¡Señorita Escarlata, señorita Escarlata!
Lo que está ocurriendo en EE UU nos revela la vigencia de una herida profunda en un país que ha usado el lenguaje cinematográfico para convertir en sueño lo que fue pesadilla
En España hay un rechazo a que alguien te haga cambiar de opinión. La guerra de esta semana, una vez que hemos dejado el dichoso 8-M en el chasis, ha sido la supuesta prohibición de Lo que el viento se llevó. La supuesta prohibición llenó minutísimos de radio e inyectó furia en las columnas. Pareciera, por la insistencia, que estaba en nuestras manos salvar la civilización occidental. Esa furia, sin embargo, no se encontraba en la columna que escribió en LA Times John Ridley, el guionista de 12 años de esclavitud. Ridley solo pedía a la plataforma HBO que, ya que iba a emitir una película que falsea la historia americana, convirtiendo la guerra en un episodio romántico de caballeros y señoras legendarias, de señoritas blancas a las que se arrebata lo que es suyo (la posesión de seres humanos), al menos encontrara la manera de proyectar algo de luz sobre este romanticismo tramposo. La película en cuestión comienza con una cita de Walter Scott, que según Mark Twain contribuyó notablemente a la idealización de la época prebélica. Decía Twain que el Sur no se recuperaría del estúpido romanticismo que emanaban las novelas de Scott hasta que no existieran otros escritores libres de su influencia.

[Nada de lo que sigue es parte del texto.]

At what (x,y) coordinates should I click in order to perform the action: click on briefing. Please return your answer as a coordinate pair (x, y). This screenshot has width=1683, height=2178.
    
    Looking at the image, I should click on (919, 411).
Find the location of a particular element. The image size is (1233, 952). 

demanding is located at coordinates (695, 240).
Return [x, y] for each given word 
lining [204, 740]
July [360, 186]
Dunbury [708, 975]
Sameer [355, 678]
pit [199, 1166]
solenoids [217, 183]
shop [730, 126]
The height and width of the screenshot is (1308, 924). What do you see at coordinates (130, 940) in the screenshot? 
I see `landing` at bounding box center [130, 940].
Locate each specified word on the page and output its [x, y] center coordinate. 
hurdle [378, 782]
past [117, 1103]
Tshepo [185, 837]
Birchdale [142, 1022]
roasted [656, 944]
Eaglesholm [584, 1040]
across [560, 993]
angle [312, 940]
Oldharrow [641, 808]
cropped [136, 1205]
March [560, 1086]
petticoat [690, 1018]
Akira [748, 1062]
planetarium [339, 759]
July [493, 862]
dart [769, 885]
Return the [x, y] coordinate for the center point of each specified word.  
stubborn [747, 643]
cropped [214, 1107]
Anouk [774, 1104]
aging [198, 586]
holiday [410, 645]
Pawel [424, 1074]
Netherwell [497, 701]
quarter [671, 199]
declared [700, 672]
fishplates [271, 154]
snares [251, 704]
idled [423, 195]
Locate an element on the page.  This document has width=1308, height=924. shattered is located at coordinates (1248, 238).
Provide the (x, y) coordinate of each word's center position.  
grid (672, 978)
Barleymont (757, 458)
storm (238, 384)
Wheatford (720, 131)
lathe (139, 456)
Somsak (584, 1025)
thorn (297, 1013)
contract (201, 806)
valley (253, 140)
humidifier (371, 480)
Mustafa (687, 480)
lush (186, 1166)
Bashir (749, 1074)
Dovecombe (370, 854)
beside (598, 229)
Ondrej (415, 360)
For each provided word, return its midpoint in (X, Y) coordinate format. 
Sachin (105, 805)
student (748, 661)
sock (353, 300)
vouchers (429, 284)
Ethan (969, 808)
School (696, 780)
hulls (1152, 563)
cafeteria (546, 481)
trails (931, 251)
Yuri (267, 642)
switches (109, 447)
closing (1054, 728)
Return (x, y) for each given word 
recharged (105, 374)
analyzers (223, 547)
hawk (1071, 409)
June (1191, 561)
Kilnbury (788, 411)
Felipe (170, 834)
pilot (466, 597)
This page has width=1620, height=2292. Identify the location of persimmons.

HBO respondió al artículo de Ridley anunciando que la película iría precedida por un cartelillo de esos que nos advierten de cosas que pueden herir nuestra sensibilidad. Pero nosotros, ya enfangados, nos lanzamos al lodo en grupo en nuestra heroica defensa de la libertad, levantando el puño como Escarlata, ignorando que la película está en El Corte Inglés y en la tele cada poco. Esa defensa encendida de la libertad contiene una singular paradoja: la de no tolerar una actitud crítica al enorme mensaje propagandístico que nos educó, porque mi generación se formó con el cine americano: los indios y los negros eran, en nuestra imaginación infantil, tal como nos los mostraban las películas blancas. De hecho, cuando éramos niños pensábamos que las esclavas hablaban de esa manera ridícula en que eran interpretadas por las actrices de doblaje: “Señorita Escarlata, señorita Escarlata”. Todas hemos recitado la insufrible cantinela. Los negros del cine fueron los primeros negros de nuestra vida: eran torpes, satisfechos con su vida humillada, incapaces de gestionar su libertad, bufones de los señoritos. Hay documentales que analizan la manera en que el apartheid hollywoodiense anuló y humilló a los negros americanos, y se ha despertado en los grandes museos un interés por la forma en que la publicidad y las artes gráficas retrataron a los afroamericanos. Unas veces es el reflejo directo de lo que era el país y otras una influencia crucial en la mentalidad colectiva. Así fue, por ejemplo, en El nacimiento de una nación (1915) de Griffith, la película fundacional del séptimo arte. Sería impensable hablar de las innovaciones de esa cinta, de su osadía visual, y no nombrar la influencia decisiva que tuvo en los linchamientos del Ku Klux Klan. Pero hay una negación inquietante a ampliar la información sobre lo que vemos, a asumir otra mirada que contradiga lo que vimos de niños. Es como una resistencia a que nos cambien el cuento.
Lo que está ocurriendo en Estados Unidos nos revela la vigencia de una herida profunda en un país que ha usado el lenguaje cinematográfico para convertir en sueño lo que fue pesadilla. El documental Enmienda XIII (Netflix), de la afroamericana Ava DuVernay, cuenta a través de testimonios de activistas, víctimas y políticos cómo dicha enmienda permitió, tras la abolición de la esclavitud, seguir explotando la mano de obra negra. Bastaba con criminalizarlos y así negarles su condición de ciudadanos de pleno derecho. Así hasta Nixon, así hasta ese demócrata, Clinton, que fue particularmente cruel con las penas de cárcel. Dicen que los negros se han apuntado a la guerra cultural, al rollo identitario. ¡Guerra cultural! Eso sí que es ofensivo, porque uno de que cada tres chicos negros pasará por la cárcel en algún momento de su vida.